@rs27991 thanks for responding kindly and sharing your experience. It is some relief and I'm glad that was your experience
@nichole96 The program appears to reserve nearly 50 percent, give or take, of its class for men, yet men are a minority in the applicant pool. If the program can find the energy to provide more equality for men in the PA field (this is important too), then they can put in the effort to culturally and ethnically diversify their class. I'm hearing things, but it just isn't reflected when I see the class pictures, and that's why I came here to ask. I want to be wrong and I want my thoughts to be challenged otherwise my doubts would continue to reflect the reality minorities/POC/non-whites have to live in.
Institutions have the power to influence change. It is true that the majority of applicants are white. But there is a widespread acknowledgement that the profession needs to be more racially diverse. I am not saying qualified white applicants shouldn't be accepted, just as I know you are not saying that white applicants tend to be the best applicants hence they they are mainly accepted (even though it came across that way). Nor am I speaking for every minority's experience (you had a positive experience). But I am allowed to ask and voice concern.
The next step to this is to actively do something about it, by providing more seats to qualified racially diverse applicants so the demographics begin to shift. If they continue to take a majority of white applicants because the applicant pool just happens to be that way with an oh well, what can we do about it attitude, and succumbing to this, then they're perpetuating this disproportion. Institutions have the power to change this by admitting more diverse applicants, in turn changing the current statistics so it's more even, not preserve it the way it is. And this is also what I mean when I say the program's goal to diversify the class is misleading. It's not just Penn State.
Congratulations on being given many PA interview opportunities and I am glad you also had a great interview day experience. I also had a similar experience and only had to apply to two PA schools because I was admitted to a school I really like. One school emailed me offering an interview invite the very next day after I submitted my secondary, and I applied pretty late. The class size is also very small. My POC friends have also had multiple acceptances. I came here to inquire because when I first started browsing for PA schools, this is one of the first impressions I got of this PA program (and others too). I decided not to apply here for many reasons. Over the course of the current application cycle I have spoken to other PA applicants and even asked what schools they were considering. I suggested Penn State because it's a great program, but they also brought up the fact that the class is very white. This was one person a few months ago, and someone else mentioned it again very recently. Multiple people are saying and thinking the same thing. I also thought that maybe they could strengthen their application, but I did not dismiss their feelings and thoughts. I sympathized and listened.

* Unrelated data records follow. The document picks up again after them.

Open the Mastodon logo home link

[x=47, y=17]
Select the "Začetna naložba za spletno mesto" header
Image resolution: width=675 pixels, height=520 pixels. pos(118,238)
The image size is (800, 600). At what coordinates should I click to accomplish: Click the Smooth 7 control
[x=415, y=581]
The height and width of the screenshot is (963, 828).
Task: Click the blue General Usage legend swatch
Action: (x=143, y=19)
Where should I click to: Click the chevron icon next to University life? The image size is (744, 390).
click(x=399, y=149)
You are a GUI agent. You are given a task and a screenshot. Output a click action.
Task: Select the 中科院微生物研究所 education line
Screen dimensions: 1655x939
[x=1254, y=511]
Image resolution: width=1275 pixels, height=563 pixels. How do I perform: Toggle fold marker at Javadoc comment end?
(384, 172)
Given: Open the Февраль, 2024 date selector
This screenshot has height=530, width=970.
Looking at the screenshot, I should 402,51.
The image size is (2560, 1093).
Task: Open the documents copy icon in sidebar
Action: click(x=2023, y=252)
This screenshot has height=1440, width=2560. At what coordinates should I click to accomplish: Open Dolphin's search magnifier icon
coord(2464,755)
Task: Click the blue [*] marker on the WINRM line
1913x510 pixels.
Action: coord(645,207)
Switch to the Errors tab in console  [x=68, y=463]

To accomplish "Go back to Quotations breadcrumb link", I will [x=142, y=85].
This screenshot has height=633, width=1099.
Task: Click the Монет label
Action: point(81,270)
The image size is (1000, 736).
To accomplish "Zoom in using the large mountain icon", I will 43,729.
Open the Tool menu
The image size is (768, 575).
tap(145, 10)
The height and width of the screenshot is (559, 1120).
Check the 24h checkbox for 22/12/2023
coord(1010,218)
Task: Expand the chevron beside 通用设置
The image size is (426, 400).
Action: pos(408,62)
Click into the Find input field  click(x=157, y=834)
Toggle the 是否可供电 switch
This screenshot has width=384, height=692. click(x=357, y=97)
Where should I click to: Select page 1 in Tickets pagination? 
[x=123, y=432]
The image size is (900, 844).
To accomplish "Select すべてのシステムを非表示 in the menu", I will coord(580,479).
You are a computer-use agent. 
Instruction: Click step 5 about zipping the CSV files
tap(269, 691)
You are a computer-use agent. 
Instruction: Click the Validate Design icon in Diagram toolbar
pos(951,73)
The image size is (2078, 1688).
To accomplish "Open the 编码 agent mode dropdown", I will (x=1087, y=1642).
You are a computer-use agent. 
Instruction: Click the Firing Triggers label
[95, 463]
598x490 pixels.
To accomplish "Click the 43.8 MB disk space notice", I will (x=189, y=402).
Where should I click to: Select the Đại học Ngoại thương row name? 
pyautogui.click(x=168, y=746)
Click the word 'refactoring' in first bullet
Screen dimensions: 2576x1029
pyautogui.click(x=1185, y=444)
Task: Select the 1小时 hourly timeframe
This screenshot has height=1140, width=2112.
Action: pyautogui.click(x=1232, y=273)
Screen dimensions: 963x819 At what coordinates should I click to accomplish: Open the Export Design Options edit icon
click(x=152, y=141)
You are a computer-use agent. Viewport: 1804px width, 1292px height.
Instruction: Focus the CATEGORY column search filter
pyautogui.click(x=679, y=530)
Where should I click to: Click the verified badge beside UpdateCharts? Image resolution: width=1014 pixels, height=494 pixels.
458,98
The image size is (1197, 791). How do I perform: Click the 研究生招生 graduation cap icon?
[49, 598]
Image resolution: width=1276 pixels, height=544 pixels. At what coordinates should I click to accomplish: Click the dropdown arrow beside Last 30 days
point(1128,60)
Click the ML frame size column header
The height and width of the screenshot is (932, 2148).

This is why I posted, to ask what's up. If the program is truly doing what it can to add diversity in all angles, then I say continue. If they are not, then I am respectfully providing feedback and asking that they strengthen their diversity and inclusion department and put more effort into recruiting racially diverse applicants.
I also want to make it clear that I am not accusing Penn State for discrimination or a bias. My first post could've definitely had a better tone, but it's difficult to convey this while typing. I am questioning an observation I made regarding the program's statistics and racial makeup. I would like to hear from the program's perspective because I know I am not an adcom and might be missing something.
I've expressed my concerns in this post and the last and don't want to go on a tangent about race in this thread. You may PM message me.